Acara demi acara terus berlangsung, sampai tiba pada penghujungnya. Di tutup dengan doa, para tamu undangan berpamitan, kecuali kami para alumni yang seangkatan.

Kami lalu melanjutkan perbincangan non formal, lepas kangen, saling tukar kabar "anakmu berapa, rumahmu di mana". Tentang poin ini, saya tertohok dengan telak oleh kalimat yang didengungkan oleh RKH. Tohir Zain, persis saat beliau beranjak pulang dan kami 'acabis':"Mana anakmu, Ha'? Istrimu di mana?"

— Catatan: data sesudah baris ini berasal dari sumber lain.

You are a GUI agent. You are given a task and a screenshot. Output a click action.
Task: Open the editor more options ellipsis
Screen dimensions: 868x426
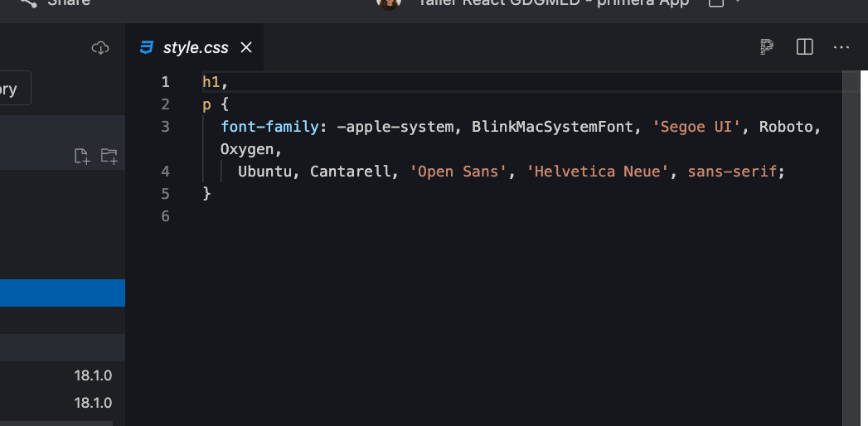tap(841, 47)
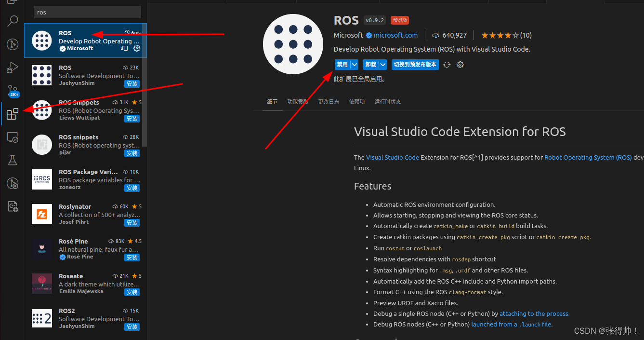
Task: Open the Visual Studio Code link in the description
Action: coord(392,157)
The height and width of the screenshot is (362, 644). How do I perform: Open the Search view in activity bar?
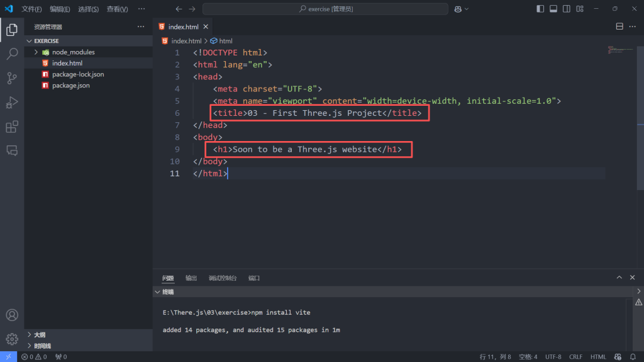click(x=12, y=54)
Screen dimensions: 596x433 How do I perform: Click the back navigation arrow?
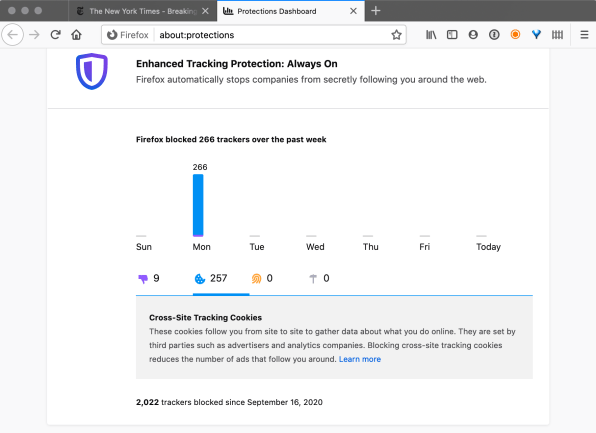click(x=13, y=35)
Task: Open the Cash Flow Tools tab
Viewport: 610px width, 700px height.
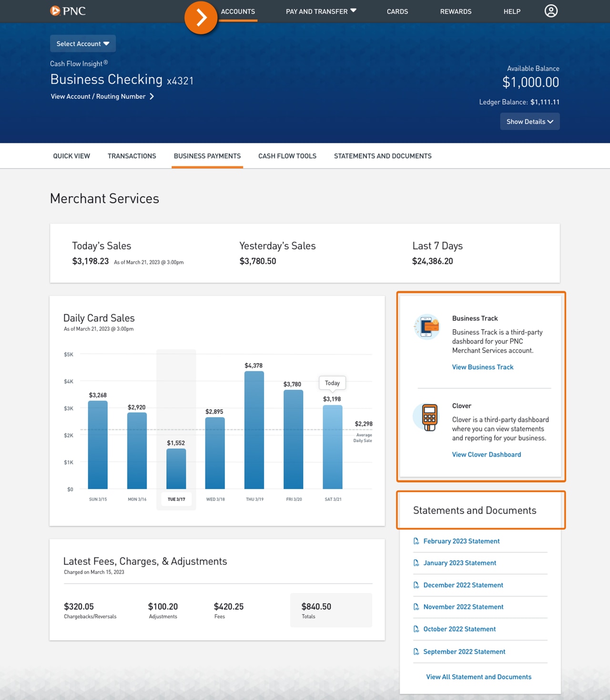Action: point(287,156)
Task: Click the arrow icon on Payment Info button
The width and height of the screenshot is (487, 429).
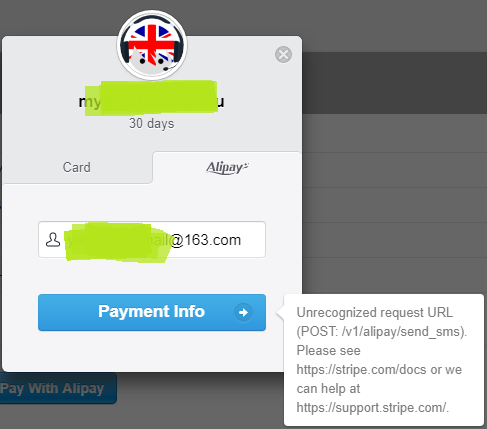Action: [x=243, y=312]
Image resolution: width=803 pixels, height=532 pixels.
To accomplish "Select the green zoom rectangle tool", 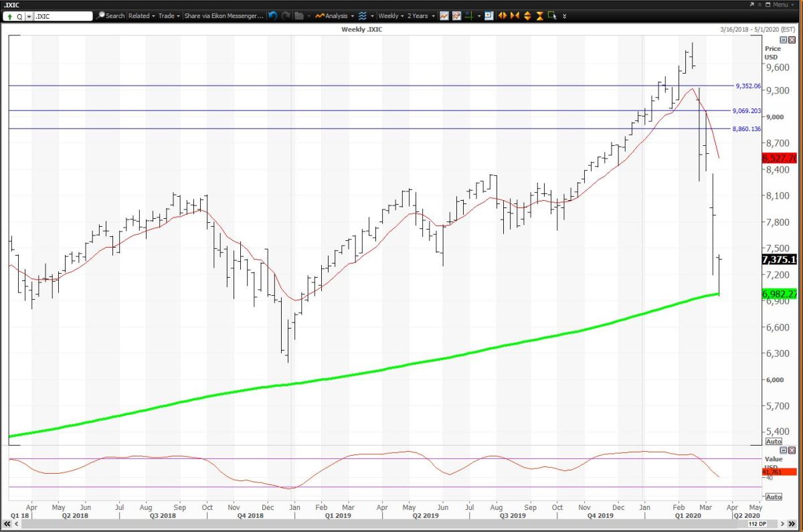I will tap(551, 15).
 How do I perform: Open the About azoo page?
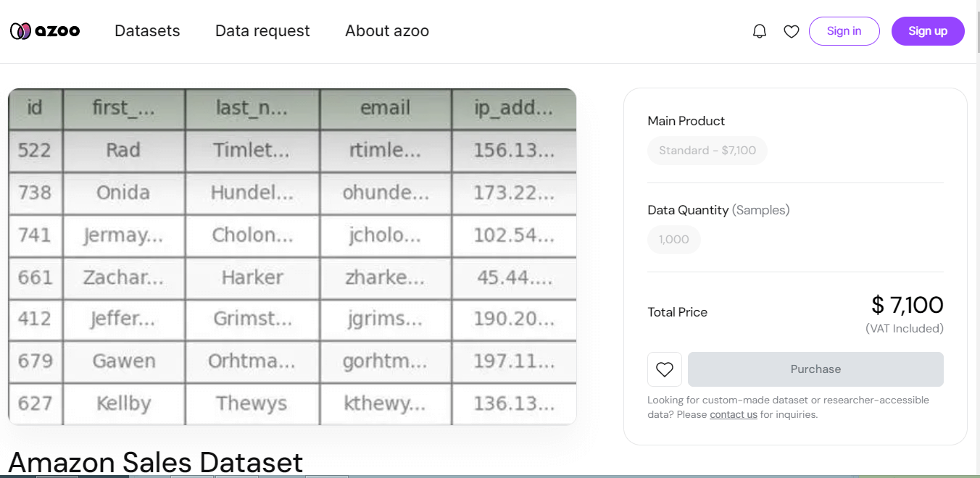tap(387, 30)
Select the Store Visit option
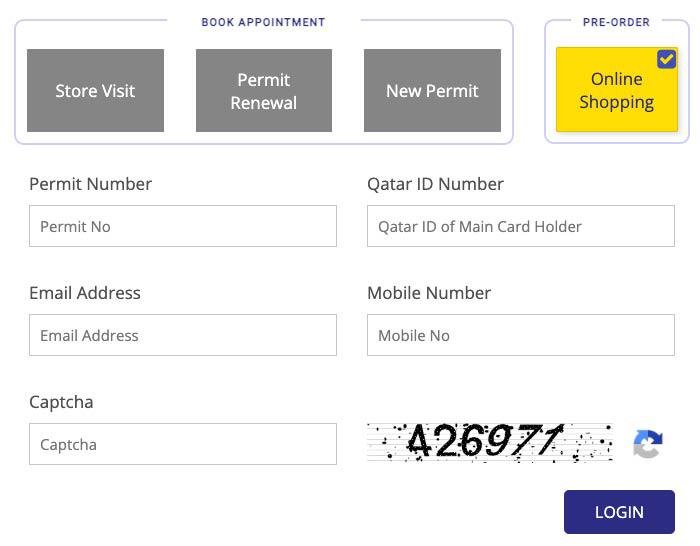 (x=96, y=91)
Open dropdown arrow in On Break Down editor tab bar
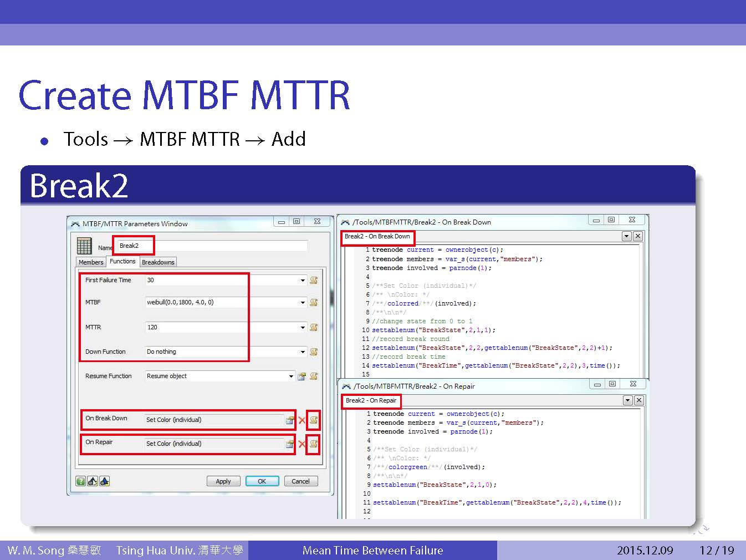 coord(626,236)

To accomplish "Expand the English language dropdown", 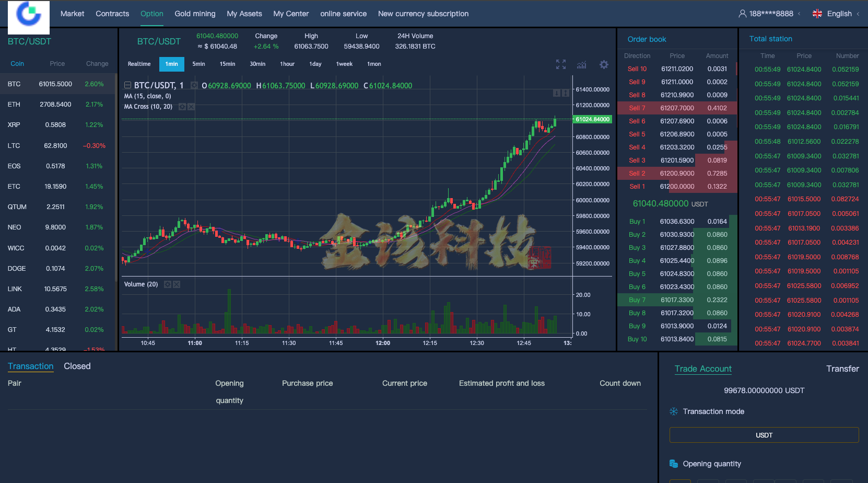I will point(839,14).
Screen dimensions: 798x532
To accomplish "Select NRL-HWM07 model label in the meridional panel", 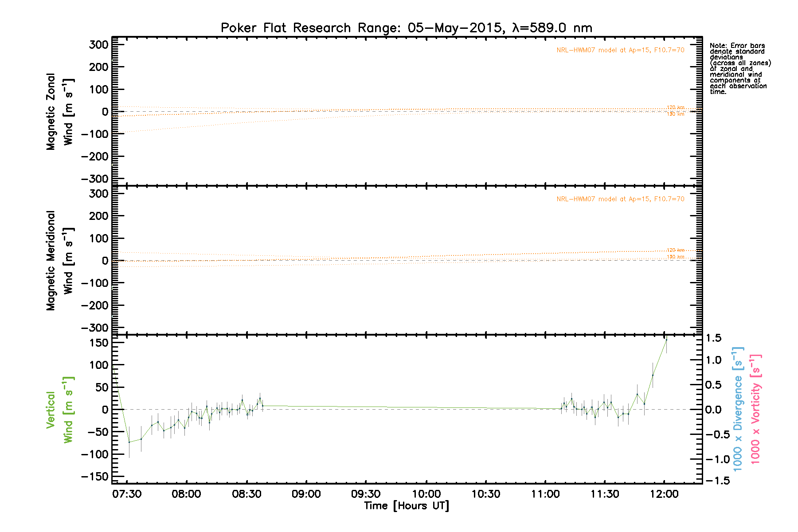I will tap(620, 199).
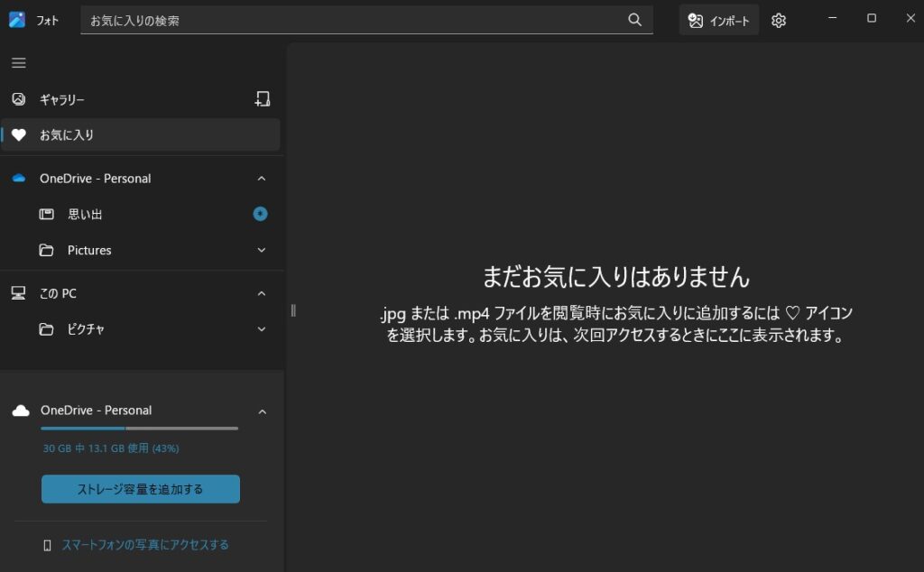Open settings via gear icon

[779, 21]
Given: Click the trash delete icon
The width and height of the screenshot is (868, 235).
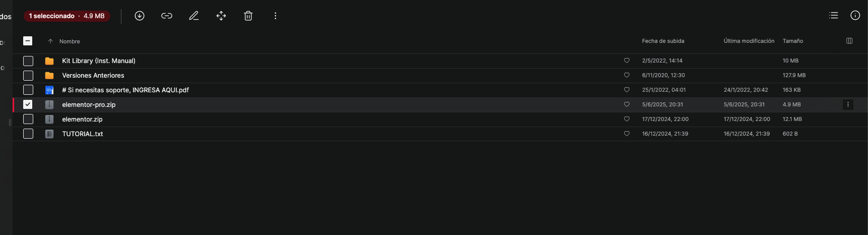Looking at the screenshot, I should [x=248, y=16].
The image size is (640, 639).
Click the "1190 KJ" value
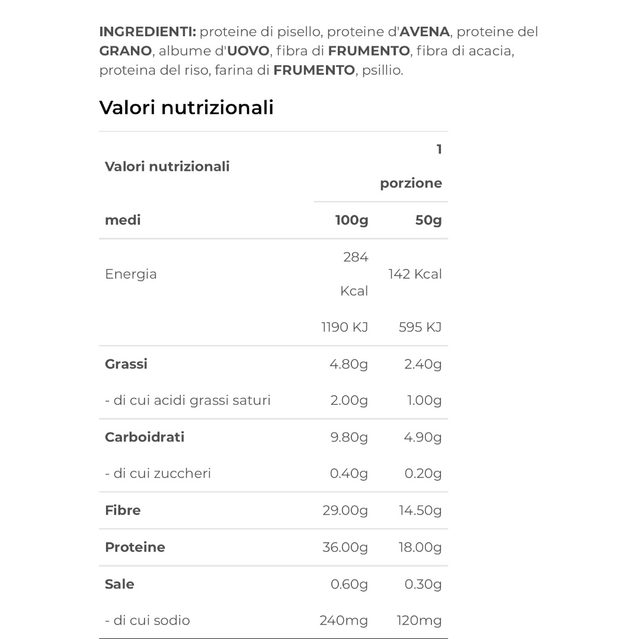(344, 327)
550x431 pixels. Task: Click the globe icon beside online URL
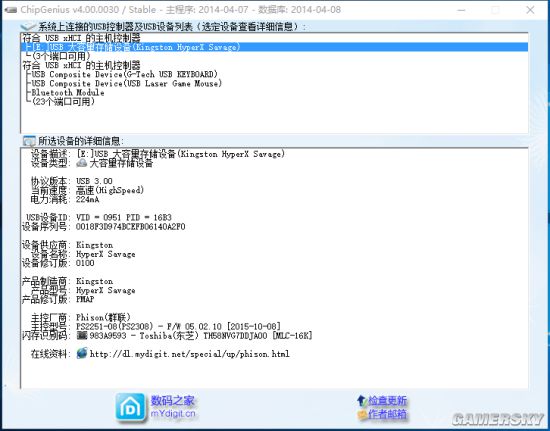(82, 353)
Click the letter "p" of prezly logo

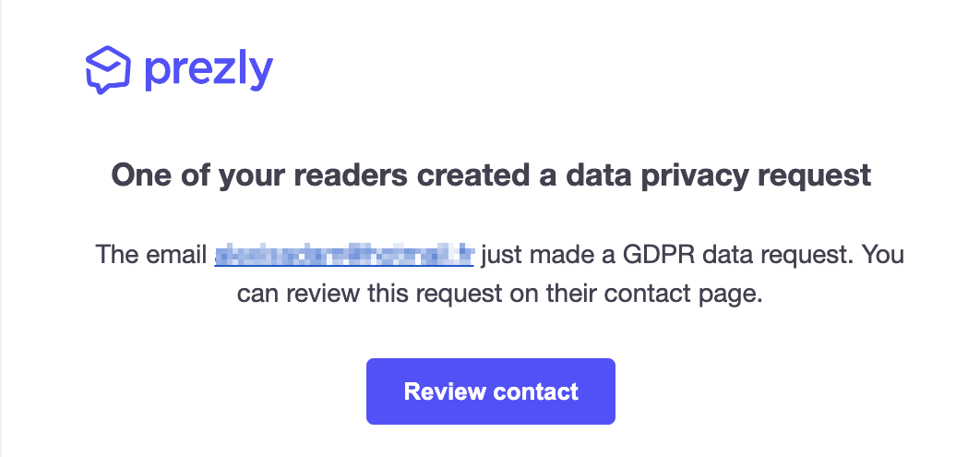pos(155,74)
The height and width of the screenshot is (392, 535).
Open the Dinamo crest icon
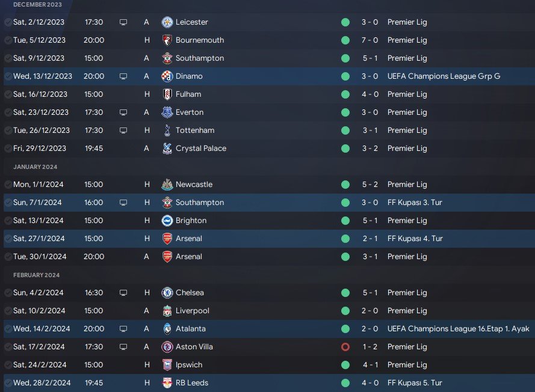(167, 76)
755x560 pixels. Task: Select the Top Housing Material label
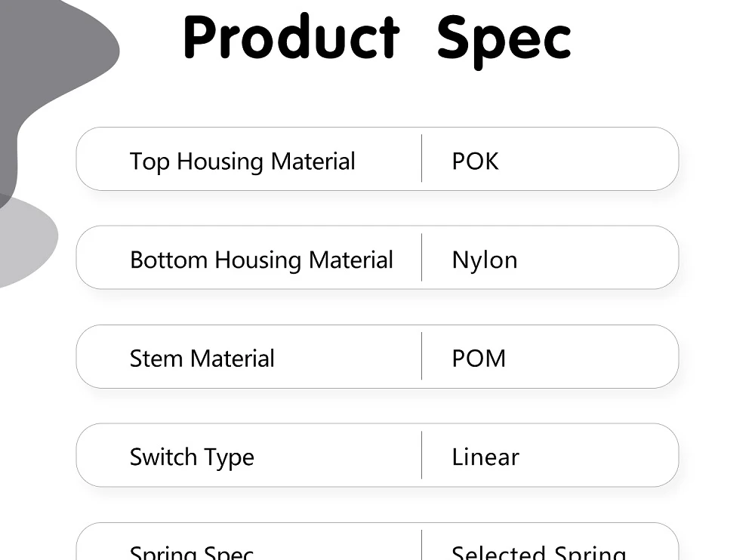point(242,162)
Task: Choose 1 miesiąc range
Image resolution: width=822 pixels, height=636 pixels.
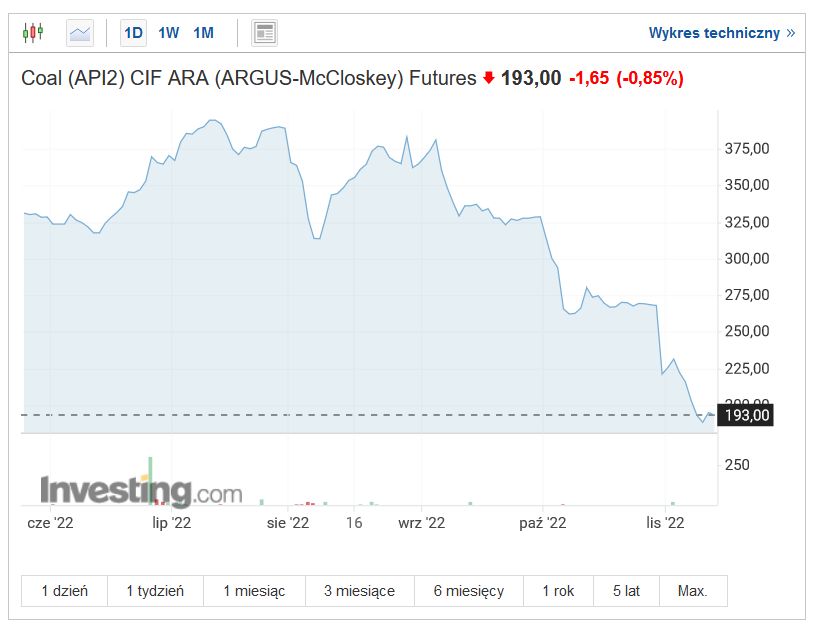Action: (254, 591)
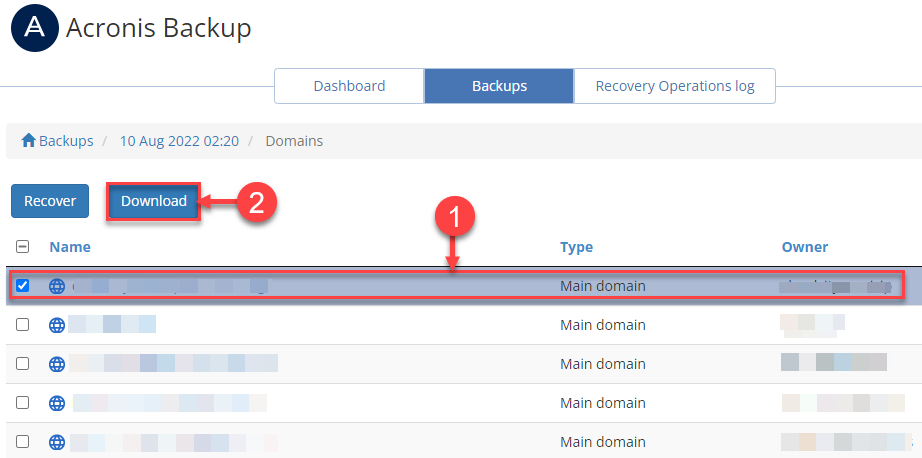Click globe icon in third domain row
Screen dimensions: 922x458
pos(57,363)
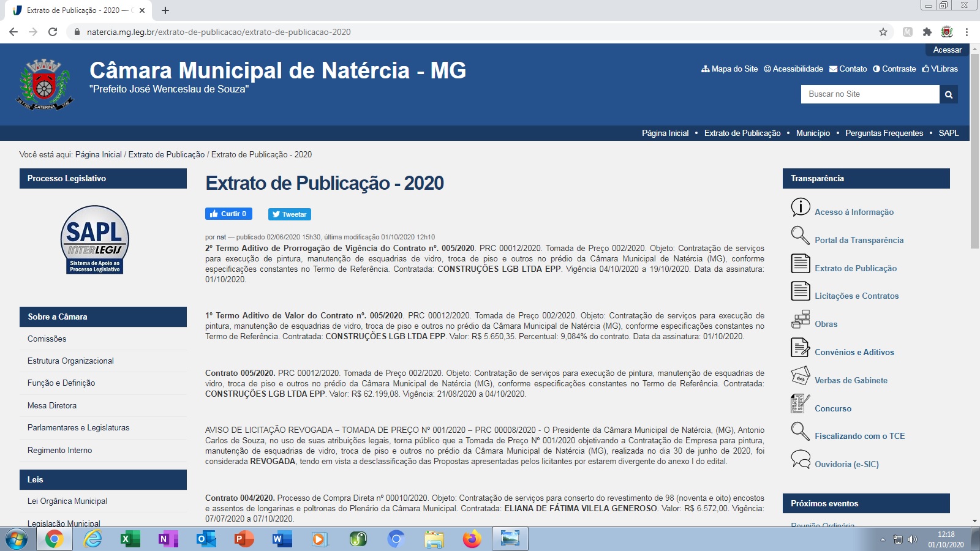Click the Portal da Transparência magnifier icon
Image resolution: width=980 pixels, height=551 pixels.
click(800, 236)
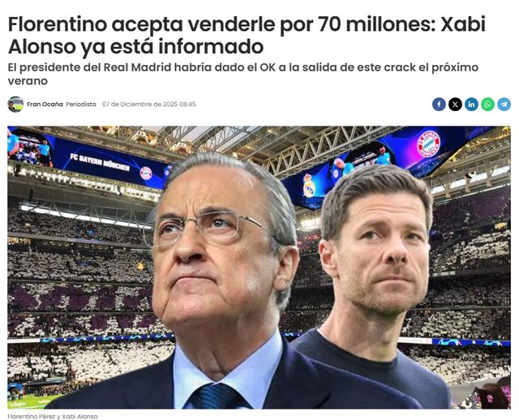Click the subtitle mentioning Real Madrid president
The width and height of the screenshot is (519, 420).
tap(243, 74)
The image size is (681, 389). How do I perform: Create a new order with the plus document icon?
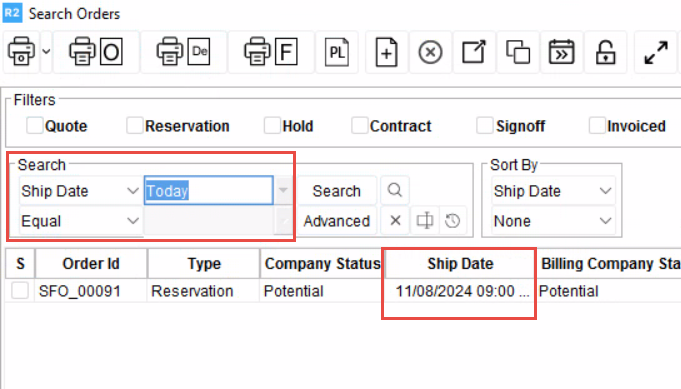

Tanya yang menagih jawab. Mungkin juga sebentuk afirmasi yg membutuhkan verifikasi. Bagi saya, kedua-duanya sama-sama negatif, jawabnya masih 'belum'. Dan saya menjawabnya dengan bahasa diplomasi, meski di hati benar-benar mengamini: "InsyaAllah sebentar lagi".

Beliau melanjutkan, "reuni itu tidak sempurna tanpa mengikutsertakan seorang istri". Kalimat yang terngiang terus di kepala bahkan sampai saat menulis catatan ini. Dan kau pasti tahu, perbincangan para santri yang baru menikah dijamin tidak luput dari konten kitab Qurratul 'Uyun ini. Saya dan beberapa teman yang belum menikah pasti kalah telak jika pembahasannya menyangkut soal 'kaidah suami-istri ini'.

Tiba-tiba saya teringat petuah yang diyakinkan guru saya, "Kelak ketika usia pernikahanmu sudah melewati setahun dua tahun, kau akan sadar bahwa kecantikan fisik istrimu tidak berarti banyak bagi kehidupanmu. Saat itu, seks sudah turun levelnya ke nomor yang kesekian. Yang paling indah dan menenteramkan hatimu adalah kesetiaan istrimu, perhatiannya, cara berpikirnya, dan yang paling penting adalah budi pekerti dan agamanya. Kau akan tahu dan merasakan kebahagiaan yang sesungguhnya".

Itulah beberapa poin penting yang saya dapat dari reuni perdana alumni MA Mambaul Ulum Bata-Bata angkatan 2005 ini. Melingkar sambil ditemani kacang dan hidangan renyah lainnya, kebahagiaan benar-benar memancar dengan hati berbunga-bunga. Kondisi bising sound sistem terus menggema, tapi itu tidak mengganggu perbincangan kami.

Kenangan-kenangan saat masih di pondok tiba-tiba menjadi sesuatu yang renyah untuk diprasastikan. Kenangan adalah yang bersemayam dalam ingatan. Pahit getirnya tetap terasa indah sebagai bumbu kehidupan.